Wiltz fut l'une des villes qui souffrit le plus pendant l'occupation. Marie-Josée se souvient des voisins déportés dans des « wagons avec des fenêtres fermées », de quatre instituteurs exécutés par les nazis, de l'interdiction de parler français, vu comme la « langue de l’ennemi », de la destruction de l’école. « C’était affreux », nous dit-elle. « Les Allemands ont affiché des panneaux qui disaient « Feind hört mit ! » [les traîtres écoutent parmi nous, ndlr]. On avait constamment peur, on se méfiait de tout le monde. On ne savait pas ce que pensaient les autres ; il y a eu des parents qui ont dénoncé leurs enfants et des enfants qui ont dénoncé leurs parents ».

C’est à Wiltz que la résistance contre l’occupant commença à s'organiser. Forcés à combattre aux côtés des troupes allemandes par le décret du 31 août 1942, les habitants de Wiltz entamèrent une grève générale qui allait ensuite s’étendre à l’ensemble du pays. En représailles, 21 habitants furent exécutés. Sur les 4.000 résidents de Wiltz, 200 furent enrôlés de force, 91 déportés et 15 périrent dans des camps de concentration, selon le décompte de Joss Scheer, l'historien local.

Partout subsistent des indices de la guerre : les statues du général Patton, un char américain, les tombes avec les noms des victimes. Au cimetière, à côté de la tombe de Prosper Colling, le curé-doyen qui eut l'idée de faire la promesse, une stèle honore un habitant de Wiltz mort à Dachau en 1942, à l’âge de 40 ans. À partir du cimetière, l'on aperçoit le sanctuaire de Notre-Dame de Fátima, érigé sur la colline « op Baessent », entouré des drapeaux portugais et luxembourgeois flottant au vent. Marie-Josée Thill propose à notre petit groupe de s’arrêter un instant au cimetière pour rendre hommage au prêtre.

Antonia et Marie-Josée Thill dans le cimetière où sont enterrés leurs parents et le prêtre Prosper Colling
Antonia et Marie-Josée Thill dans le cimetière où sont enterrés leurs parents et le prêtre Prosper Colling
Photo: Sibila Lind

Wiltz fut libérée en septembre 1944 par les Américains et Marie-Josée se rappelle de l’immense joie qu’elle avait ressentie quand ils sont arrivés. Un soldat américain s’était même déguisé en « Kleeschen » [Saint-Nicolas, ndlr] le 6 décembre et avait distribué des cadeaux aux enfants, y compris à Antonia, qui avait 12 ans à l’époque. Mais la trêve fut de courte durée. Dans une tentative désespérée, Hitler décida de lancer une dernière contre-attaque en concentrant ses troupes entre la Belgique et le Luxembourg.
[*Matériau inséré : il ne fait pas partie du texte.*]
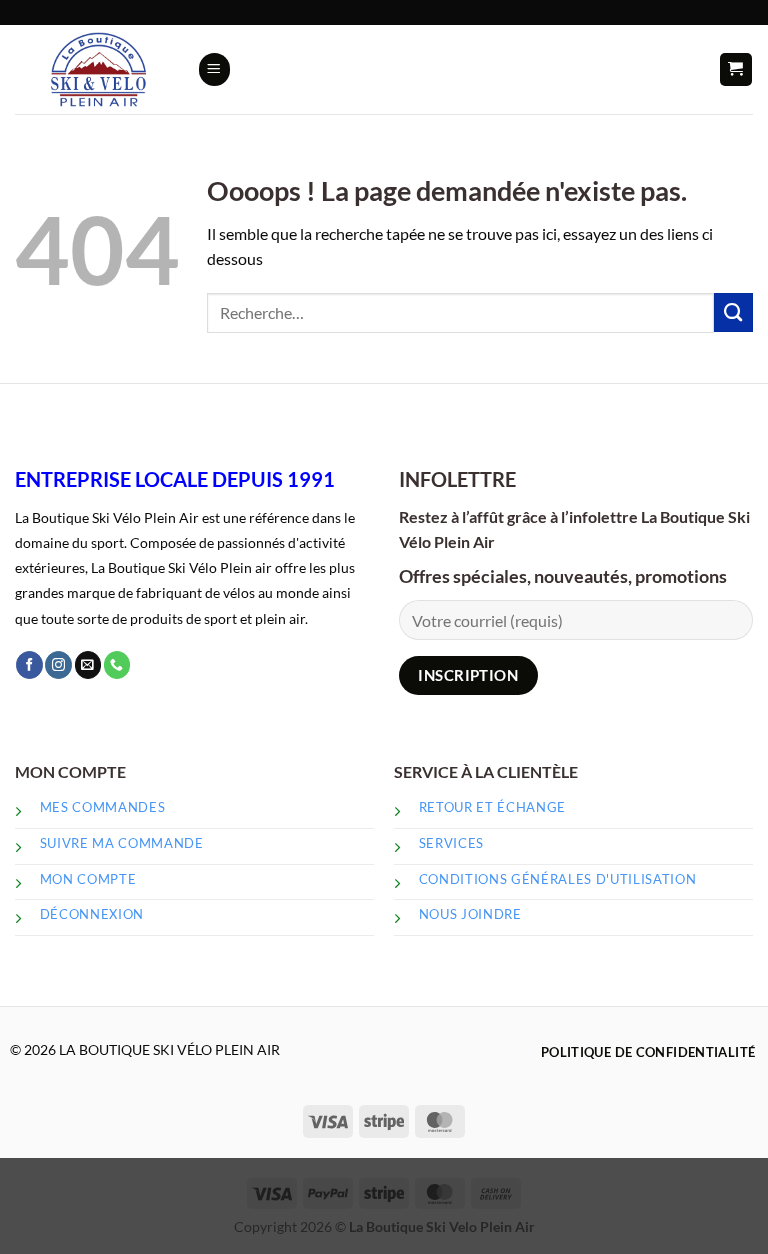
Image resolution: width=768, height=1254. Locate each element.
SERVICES (451, 843)
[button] (214, 69)
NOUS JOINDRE (470, 914)
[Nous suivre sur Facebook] (29, 665)
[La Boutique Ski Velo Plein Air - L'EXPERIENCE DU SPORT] (98, 70)
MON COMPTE (88, 879)
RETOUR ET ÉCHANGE (492, 807)
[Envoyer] (733, 312)
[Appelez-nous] (117, 665)
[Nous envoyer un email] (88, 665)
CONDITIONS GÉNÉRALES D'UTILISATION (559, 879)
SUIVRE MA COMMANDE (122, 843)
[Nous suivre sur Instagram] (58, 665)
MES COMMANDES (103, 807)
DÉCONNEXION (92, 914)
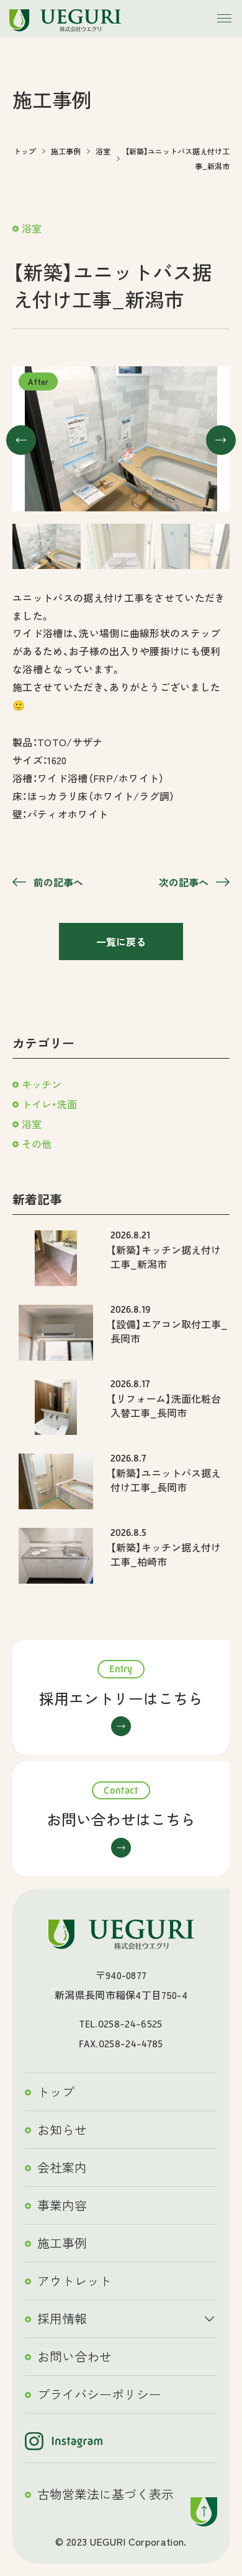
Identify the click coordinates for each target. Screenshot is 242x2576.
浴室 (32, 228)
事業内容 (62, 2205)
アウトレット (74, 2281)
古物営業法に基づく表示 (105, 2494)
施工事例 (62, 2243)
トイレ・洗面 (49, 1104)
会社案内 (62, 2167)
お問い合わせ (74, 2356)
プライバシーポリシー (99, 2394)
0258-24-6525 (130, 2024)
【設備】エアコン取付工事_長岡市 (169, 1331)
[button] (21, 440)
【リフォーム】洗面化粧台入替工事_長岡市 (165, 1405)
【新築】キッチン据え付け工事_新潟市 (165, 1256)
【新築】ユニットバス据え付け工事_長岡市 (165, 1479)
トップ (55, 2092)
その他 (37, 1144)
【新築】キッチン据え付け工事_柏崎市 (165, 1554)
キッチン (41, 1084)
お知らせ (62, 2129)
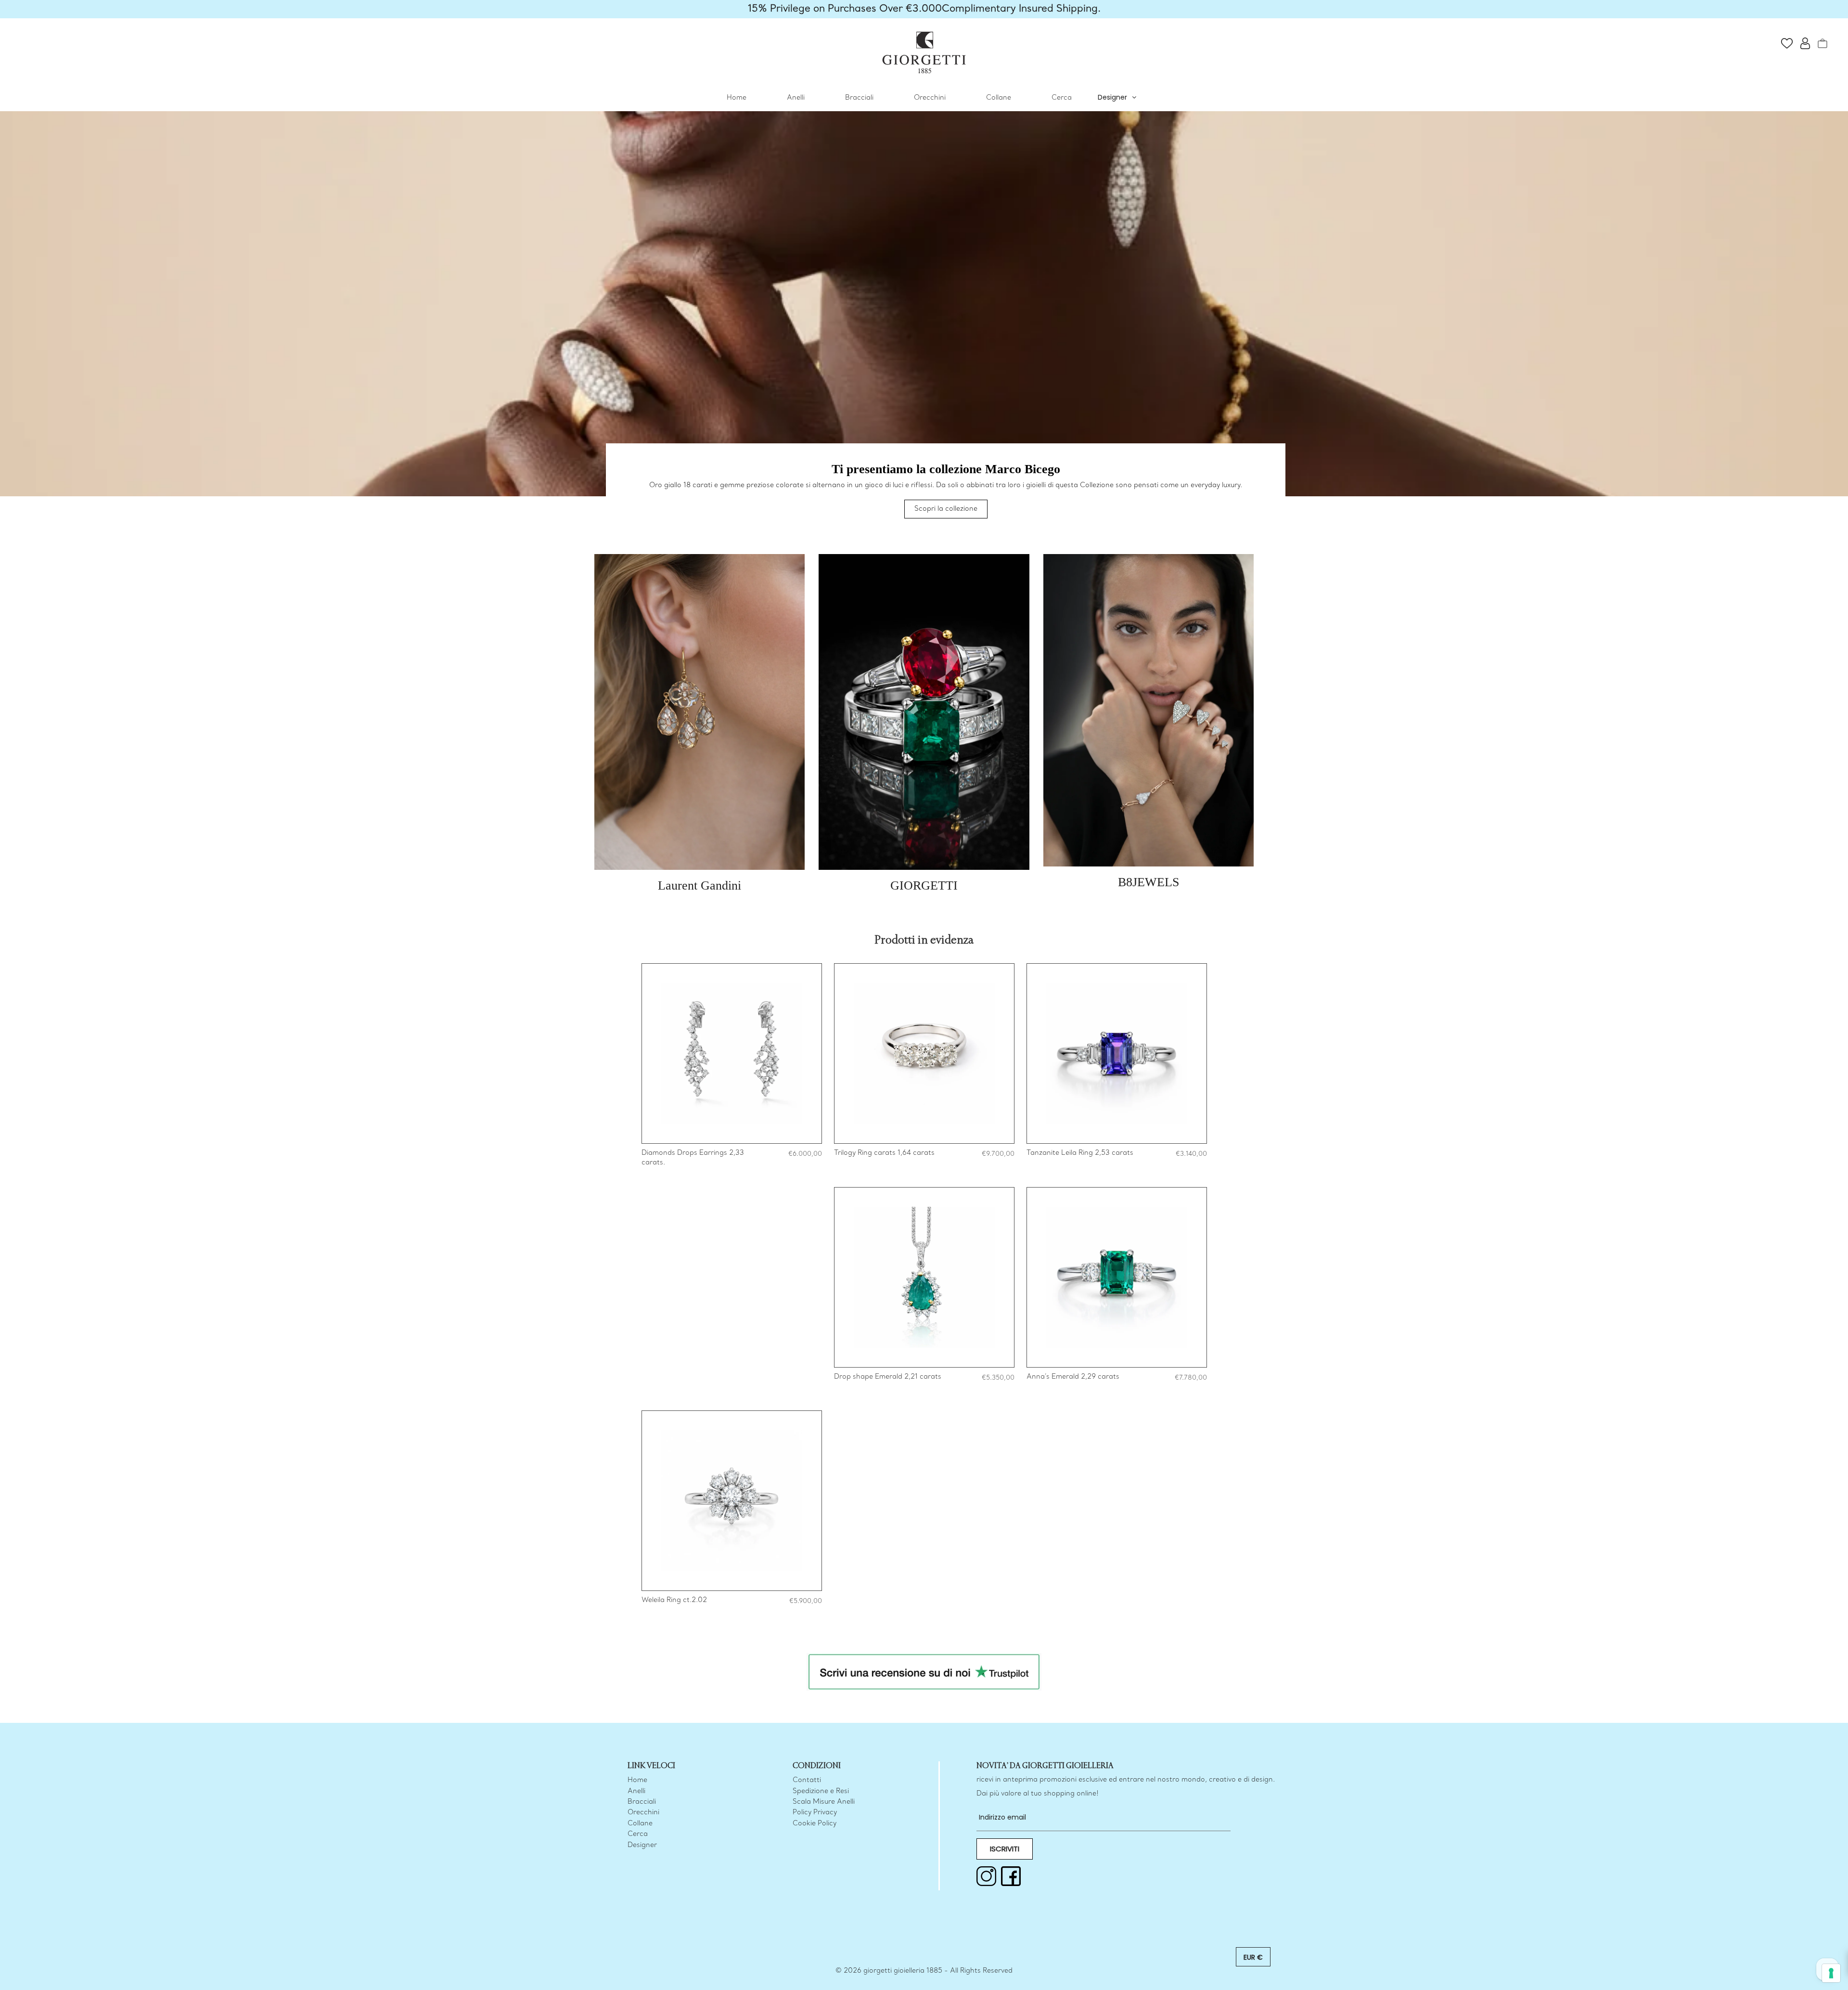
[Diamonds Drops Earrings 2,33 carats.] (731, 1053)
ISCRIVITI (1004, 1848)
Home (736, 98)
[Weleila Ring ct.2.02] (731, 1500)
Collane (998, 98)
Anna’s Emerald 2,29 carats (1073, 1377)
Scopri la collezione (945, 509)
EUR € (1253, 1957)
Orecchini (930, 98)
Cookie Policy (814, 1823)
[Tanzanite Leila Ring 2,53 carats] (1116, 1053)
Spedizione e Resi (821, 1791)
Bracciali (859, 98)
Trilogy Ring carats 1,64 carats (884, 1153)
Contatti (807, 1780)
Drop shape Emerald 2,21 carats (887, 1377)
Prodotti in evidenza (924, 940)
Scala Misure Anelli (824, 1801)
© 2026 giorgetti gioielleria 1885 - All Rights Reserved (924, 1971)
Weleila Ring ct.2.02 (674, 1600)
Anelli (796, 98)
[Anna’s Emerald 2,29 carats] (1116, 1277)
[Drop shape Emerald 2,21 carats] (924, 1277)
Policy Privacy (815, 1813)
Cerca (1062, 98)
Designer (1112, 97)
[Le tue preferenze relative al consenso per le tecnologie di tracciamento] (1831, 1973)
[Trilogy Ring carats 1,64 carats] (924, 1053)
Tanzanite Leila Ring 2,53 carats (1080, 1153)
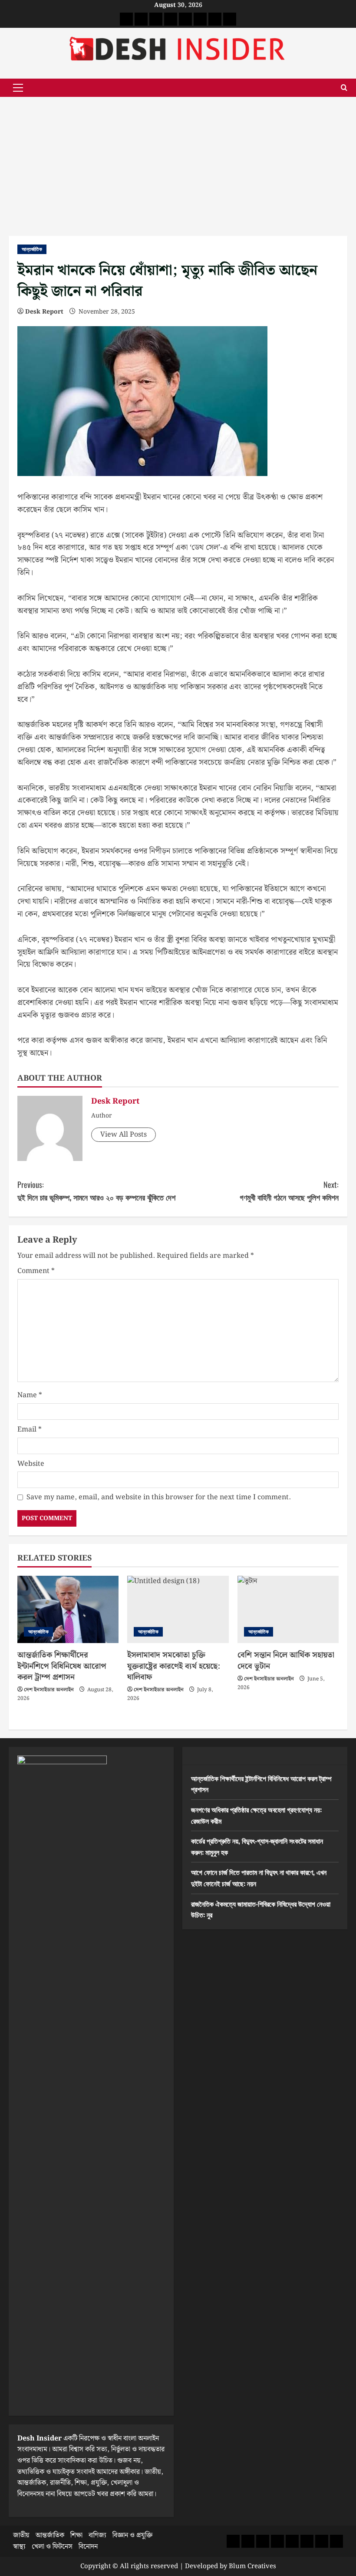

L’offensive, lancée le 16 décembre, prit de court les alliés qui pensaient que la guerre était pratiquement finie. La bataille des Ardennes, l'une des plus sanglantes de la Seconde Guerre mondiale, dura sept semaines. À Wiltz, 80 % des maisons furent détruites. 

La destruction de Wiltz pendant la Seconde Guerre mondiale
Photo: Archives du Luxemburger Wort

Réfugiés dans une cave

Le groupe de Luxembourgeois, dont faisaient partie les sœurs Thill, se cacha dans les entrailles du presbytère entre décembre 1944 et fin janvier 1945. Marie-Josée, 17 ans à l’époque, se souvient parfaitement de cette période de terreur. « Pendant la journée, nous étions enfermés, nous ne sortions que pour aller à la messe. Mais c’était très dangereux. Un jour, ma mère, mes sœurs et moi sommes sorties de l’église et nous avons entendu une « Spitzer » [balle, ndlr] juste devant nous », nous raconte-t-elle en imitant le sifflement de la balle. Marie-Josée dormait dans une couchette, à une coudée du plafond de la cave. « Quand il y avait des « Einschläge » [explosions, ndlr], de la poussière et des pierres tombaient du plafond ».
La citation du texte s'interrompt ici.